[start Reading text]
- SH-127 highlighted in red

Route information
- Maintained by ODOT
- Length: 13.08 mi (21.05 km)
- Existed: c. 1958–present

Major junctions
- West end: US 59 / SH-10 / SH-20 in Jay
- East end: US 59 / SH-10 north of Jay

Location
- Country: United States
- State: Oklahoma

Highway system
- Oklahoma State Highway System; Interstate; US; State; Turnpikes;
| ← SH-125 |  | → SH-128 |

= Oklahoma State Highway 127 =

State highway in Oklahoma, United States

State Highway 127 (SH-127) is a state highway in Delaware County, Oklahoma. It runs from US-59/SH-10/SH-20 in Jay, through the community of Zena, and ends at US-59/SH-10 north of Jay. Its total length is 13.08 mi It has no lettered spur routes.

SH-127 was established as a state highway in the late 1950s. Initially, it was an all-gravel route. By the mid-1970s, the highway had been upgraded to a paved road.
[end Reading text]
Given task =>
Repeat the article on Oklahoma State Highway 127 word for word, in full.
[start Information supplied]
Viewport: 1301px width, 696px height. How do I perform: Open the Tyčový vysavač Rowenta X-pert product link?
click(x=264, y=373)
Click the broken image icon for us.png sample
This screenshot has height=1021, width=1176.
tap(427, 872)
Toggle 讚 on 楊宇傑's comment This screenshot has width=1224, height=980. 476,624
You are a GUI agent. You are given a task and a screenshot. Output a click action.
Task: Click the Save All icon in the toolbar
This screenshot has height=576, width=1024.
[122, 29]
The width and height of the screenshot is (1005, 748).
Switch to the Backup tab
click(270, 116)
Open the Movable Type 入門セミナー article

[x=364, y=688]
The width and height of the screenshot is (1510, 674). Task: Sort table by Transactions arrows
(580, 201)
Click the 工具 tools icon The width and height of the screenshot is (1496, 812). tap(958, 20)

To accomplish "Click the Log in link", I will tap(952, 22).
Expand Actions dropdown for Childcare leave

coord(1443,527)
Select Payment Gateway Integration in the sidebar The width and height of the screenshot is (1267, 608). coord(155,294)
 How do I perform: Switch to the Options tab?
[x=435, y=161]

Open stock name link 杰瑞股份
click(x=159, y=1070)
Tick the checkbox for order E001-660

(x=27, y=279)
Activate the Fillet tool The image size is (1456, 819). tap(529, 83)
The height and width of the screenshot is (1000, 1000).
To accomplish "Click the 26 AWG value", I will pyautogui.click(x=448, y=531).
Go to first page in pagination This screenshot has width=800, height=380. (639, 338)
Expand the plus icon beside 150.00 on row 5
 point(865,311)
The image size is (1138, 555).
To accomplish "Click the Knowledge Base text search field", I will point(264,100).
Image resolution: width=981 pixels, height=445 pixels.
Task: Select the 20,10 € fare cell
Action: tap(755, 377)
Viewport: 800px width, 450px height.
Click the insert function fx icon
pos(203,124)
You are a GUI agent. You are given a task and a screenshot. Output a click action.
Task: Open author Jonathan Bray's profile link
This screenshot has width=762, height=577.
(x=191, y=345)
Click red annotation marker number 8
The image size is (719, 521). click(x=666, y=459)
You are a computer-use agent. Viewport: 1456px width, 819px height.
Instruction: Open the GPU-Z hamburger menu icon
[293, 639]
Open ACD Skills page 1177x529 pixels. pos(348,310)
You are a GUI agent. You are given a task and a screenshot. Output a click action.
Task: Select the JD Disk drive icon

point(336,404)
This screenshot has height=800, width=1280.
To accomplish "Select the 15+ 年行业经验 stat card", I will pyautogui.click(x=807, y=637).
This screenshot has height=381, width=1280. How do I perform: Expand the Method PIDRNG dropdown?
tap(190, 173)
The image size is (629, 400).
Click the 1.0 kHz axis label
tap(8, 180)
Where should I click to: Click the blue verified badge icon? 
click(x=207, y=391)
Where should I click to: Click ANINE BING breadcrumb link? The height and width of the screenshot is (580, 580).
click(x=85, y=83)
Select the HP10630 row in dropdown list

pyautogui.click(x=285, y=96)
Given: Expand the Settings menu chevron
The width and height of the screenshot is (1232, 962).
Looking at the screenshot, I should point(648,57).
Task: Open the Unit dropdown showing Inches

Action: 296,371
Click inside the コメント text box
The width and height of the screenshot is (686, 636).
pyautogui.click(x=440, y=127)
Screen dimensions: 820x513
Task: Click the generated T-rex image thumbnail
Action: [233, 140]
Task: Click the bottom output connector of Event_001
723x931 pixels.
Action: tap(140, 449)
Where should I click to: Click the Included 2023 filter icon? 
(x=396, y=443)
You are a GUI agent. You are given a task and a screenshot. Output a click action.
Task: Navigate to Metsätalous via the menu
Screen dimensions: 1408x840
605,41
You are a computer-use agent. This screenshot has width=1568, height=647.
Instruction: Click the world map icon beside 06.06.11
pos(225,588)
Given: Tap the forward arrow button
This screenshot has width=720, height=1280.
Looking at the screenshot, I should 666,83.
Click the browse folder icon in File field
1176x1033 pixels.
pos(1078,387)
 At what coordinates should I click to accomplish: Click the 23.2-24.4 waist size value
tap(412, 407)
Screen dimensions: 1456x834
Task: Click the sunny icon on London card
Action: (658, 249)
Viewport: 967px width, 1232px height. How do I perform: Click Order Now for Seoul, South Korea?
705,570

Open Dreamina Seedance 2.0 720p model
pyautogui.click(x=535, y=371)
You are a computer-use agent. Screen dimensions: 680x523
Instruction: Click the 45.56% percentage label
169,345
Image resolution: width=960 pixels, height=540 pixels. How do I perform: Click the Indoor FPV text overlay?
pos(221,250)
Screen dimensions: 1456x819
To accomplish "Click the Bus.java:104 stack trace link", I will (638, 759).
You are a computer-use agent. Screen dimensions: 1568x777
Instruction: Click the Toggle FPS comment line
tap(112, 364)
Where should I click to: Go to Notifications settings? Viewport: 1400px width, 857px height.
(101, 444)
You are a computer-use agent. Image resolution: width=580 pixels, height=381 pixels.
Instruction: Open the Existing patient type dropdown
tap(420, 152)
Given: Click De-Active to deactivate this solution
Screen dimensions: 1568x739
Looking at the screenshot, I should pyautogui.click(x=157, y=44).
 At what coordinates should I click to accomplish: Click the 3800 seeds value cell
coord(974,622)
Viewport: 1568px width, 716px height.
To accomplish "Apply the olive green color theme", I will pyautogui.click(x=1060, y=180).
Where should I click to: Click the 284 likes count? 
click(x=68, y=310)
[end Information supplied]
Full solution =>
- SH-127 highlighted in red

Route information
- Maintained by ODOT
- Length: 13.08 mi (21.05 km)
- Existed: c. 1958–present

Major junctions
- West end: US 59 / SH-10 / SH-20 in Jay
- East end: US 59 / SH-10 north of Jay

Location
- Country: United States
- State: Oklahoma

Highway system
- Oklahoma State Highway System; Interstate; US; State; Turnpikes;
| ← SH-125 |  | → SH-128 |

= Oklahoma State Highway 127 =

State highway in Oklahoma, United States

State Highway 127 (SH-127) is a state highway in Delaware County, Oklahoma. It runs from US-59/SH-10/SH-20 in Jay, through the community of Zena, and ends at US-59/SH-10 north of Jay. Its total length is 13.08 mi It has no lettered spur routes.

SH-127 was established as a state highway in the late 1950s. Initially, it was an all-gravel route. By the mid-1970s, the highway had been upgraded to a paved road.